Profile of neuronal excitation following selective activation of the neurokinin-1 receptor in rat deep dorsal horn in vitro

Abstract

The excitatory actions of the selective neurokinin-1 receptor (NK1R) agonist [Sar 9,Met(O 2) 11]substance P (SP) were tested on a sample ( n=50) of deep dorsal horn neurones in the isolated and hemisected young rat spinal cord. Superfusion of the NK1R agonist (2 μM) elicited a prolonged membrane depolarisation (6.6±0.5 mV) and an increase in action potential firing in 41/50 (82%) neurones. These [Sar 9,Met(O 2) 11]SP-induced depolarisations were attenuated by the selective NK1R antagonist GR82334 (1 μM). An increased neuronal excitability after [Sar 9,Met(O 2) 11]SP application was indicated by an augmented spike frequency generated in response to long duration, step depolarisations. In order to assess whether a direct excitatory action existed, [Sar 9,Met(O 2) 11]SP was re-tested on a sample of TTX-treated neurones ( n=14). The majority (9/14) retained agonist sensitivity although the amplitude of the depolarisation was reduced to 48% of the control value. A sample of neurones ( n=7) that responded to the NK1R agonist were morphologically characterised after filling with the intracellular dye, biocytin.
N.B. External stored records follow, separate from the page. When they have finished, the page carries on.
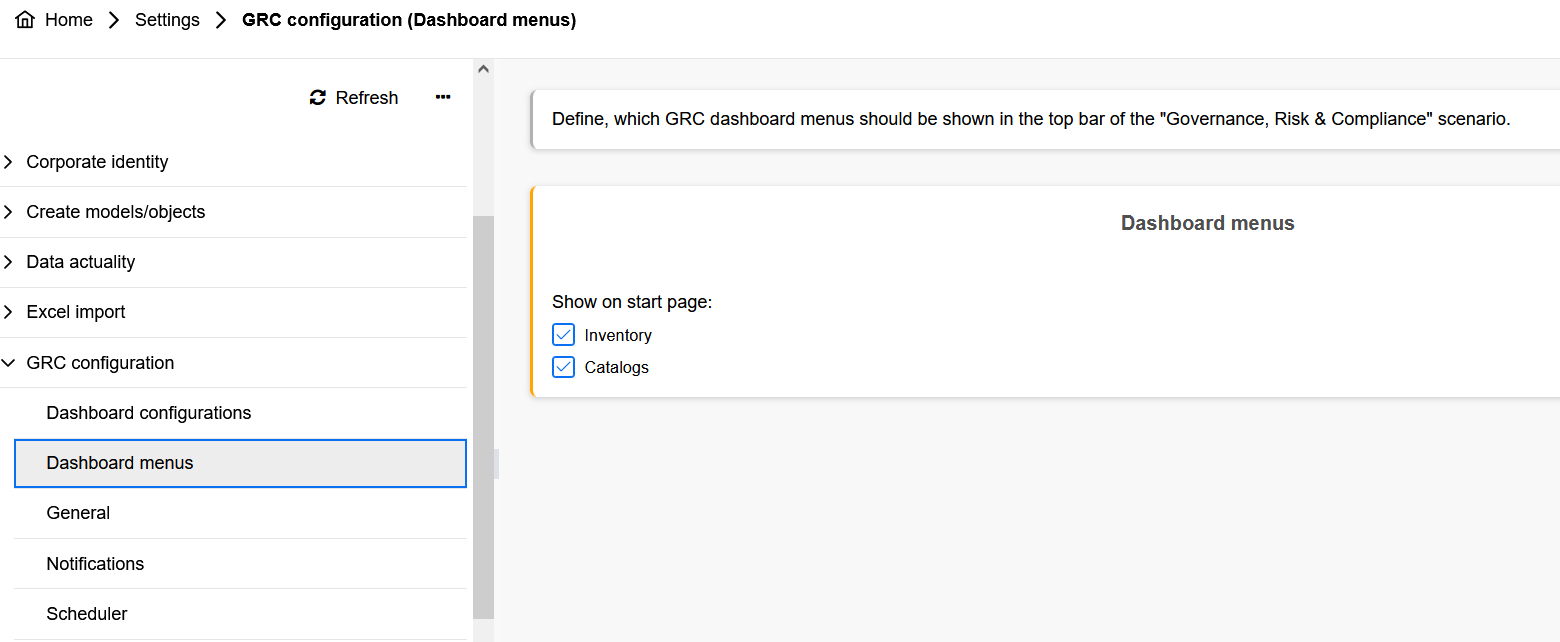This screenshot has height=642, width=1560.
Task: Uncheck the Catalogs checkbox
Action: pyautogui.click(x=564, y=367)
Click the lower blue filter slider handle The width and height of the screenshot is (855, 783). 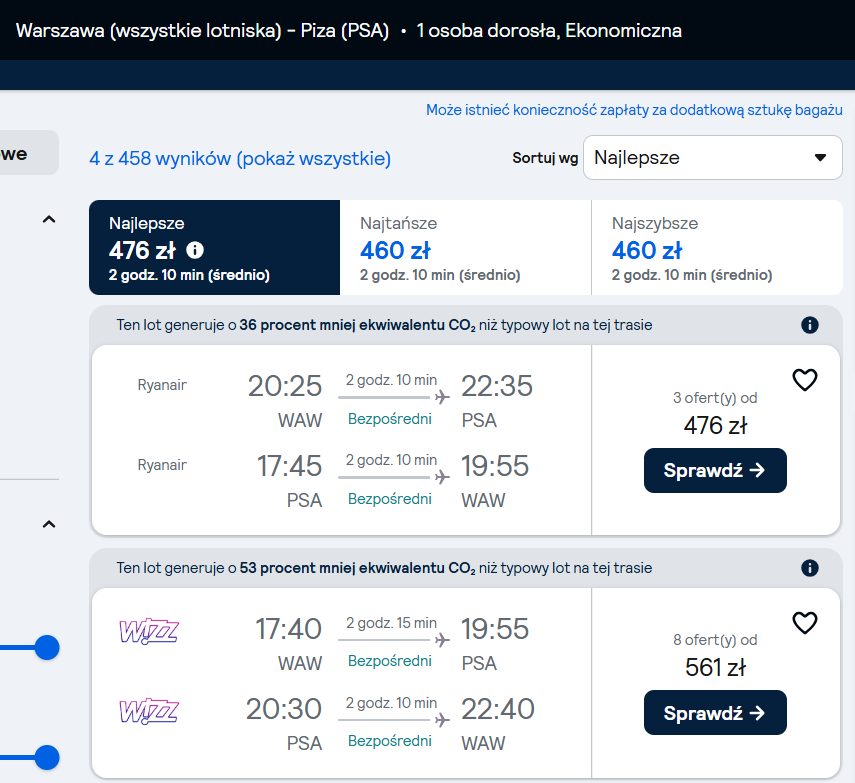point(47,757)
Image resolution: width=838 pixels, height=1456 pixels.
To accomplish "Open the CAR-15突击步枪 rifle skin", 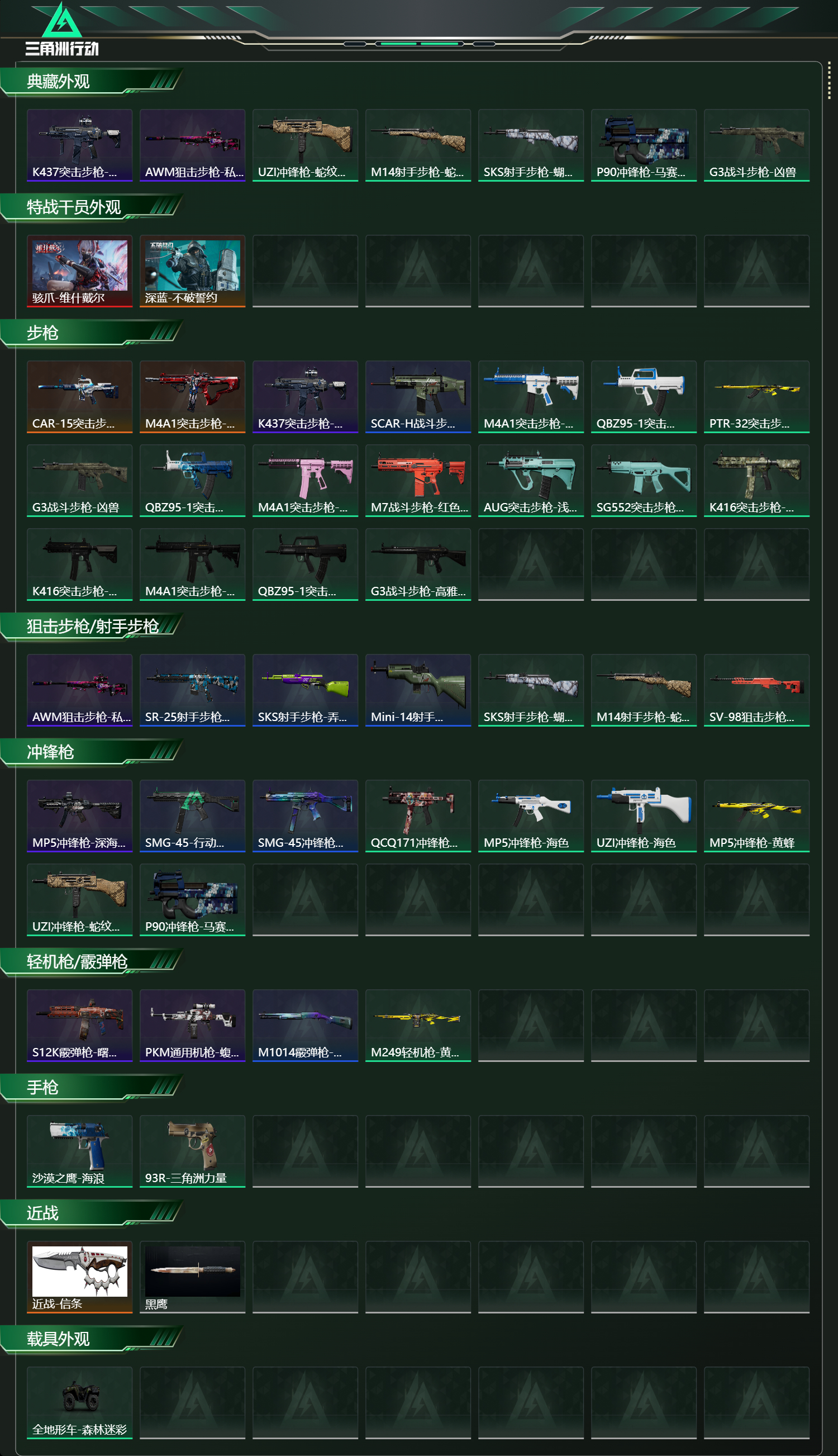I will (x=79, y=397).
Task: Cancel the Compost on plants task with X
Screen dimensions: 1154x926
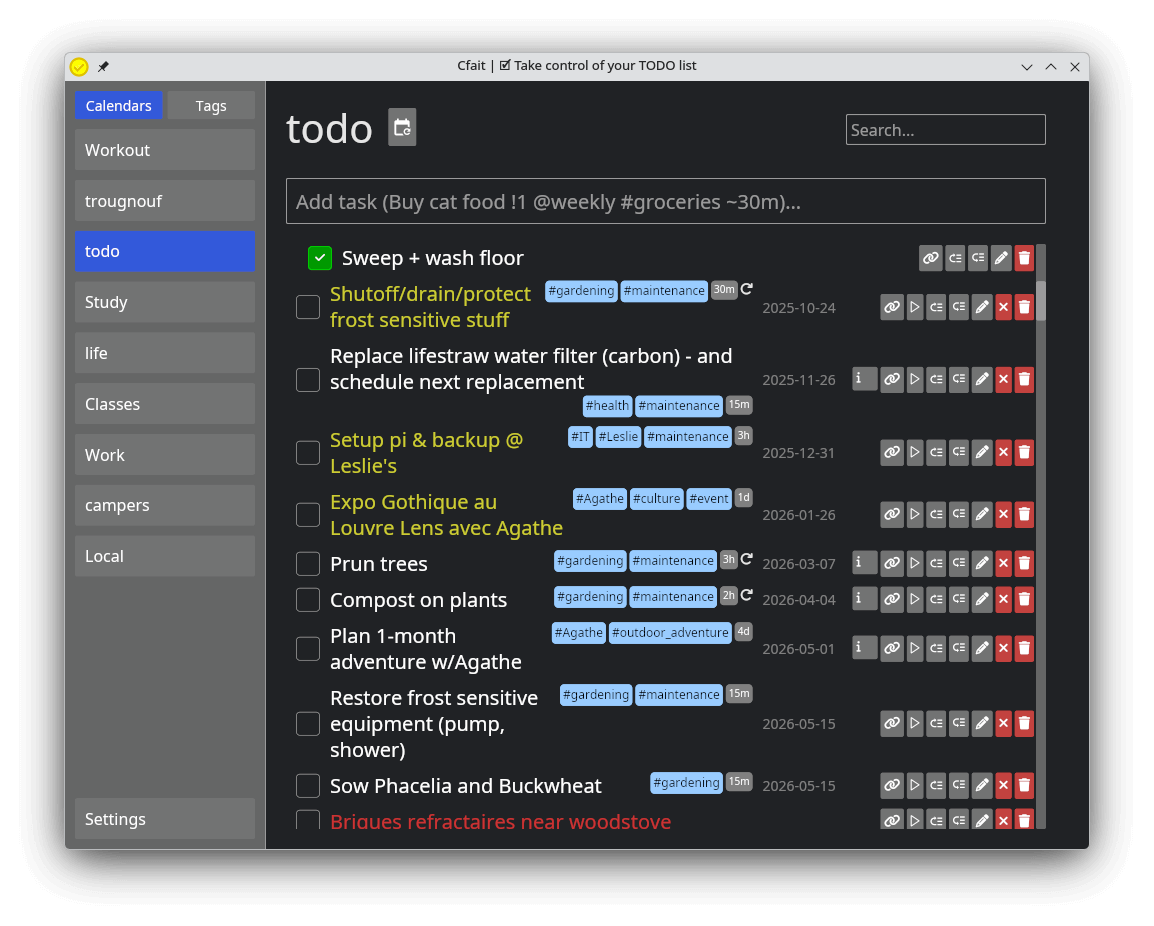Action: click(x=1003, y=600)
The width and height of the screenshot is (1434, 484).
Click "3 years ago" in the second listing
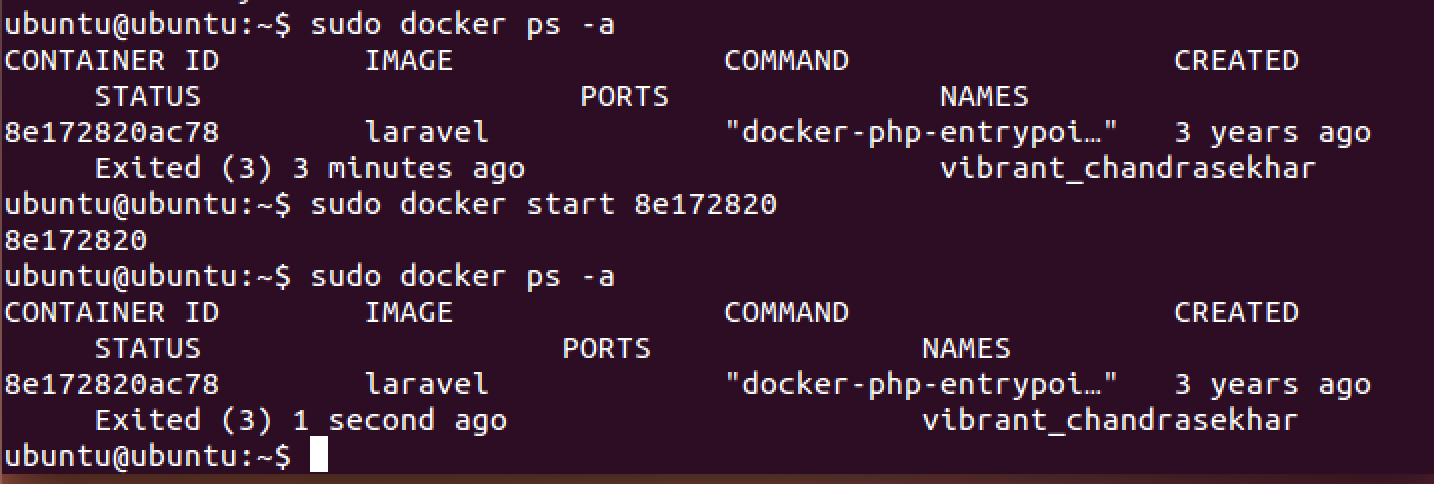coord(1272,385)
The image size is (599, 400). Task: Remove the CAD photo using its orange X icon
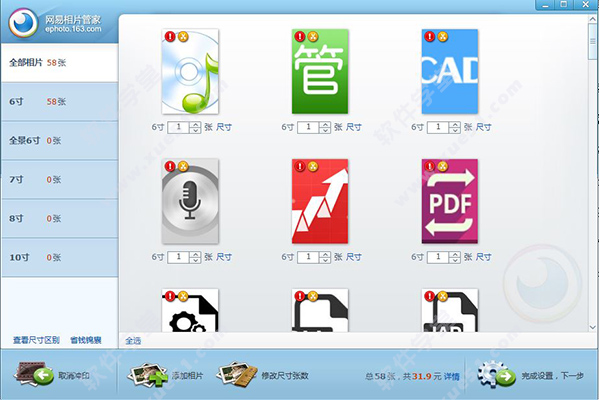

Dorsal dendrites that clearly penetrated lamina II and that could receive a direct C-afferent input, were identified in only 2/7 neurones. These electrophysiological and neuroanatomical data demonstrate that deep dorsal horn neurones possess functional NK1Rs. The implications of the existence of these NK1Rs in the context of spinal somatosensory systems and SP is considered.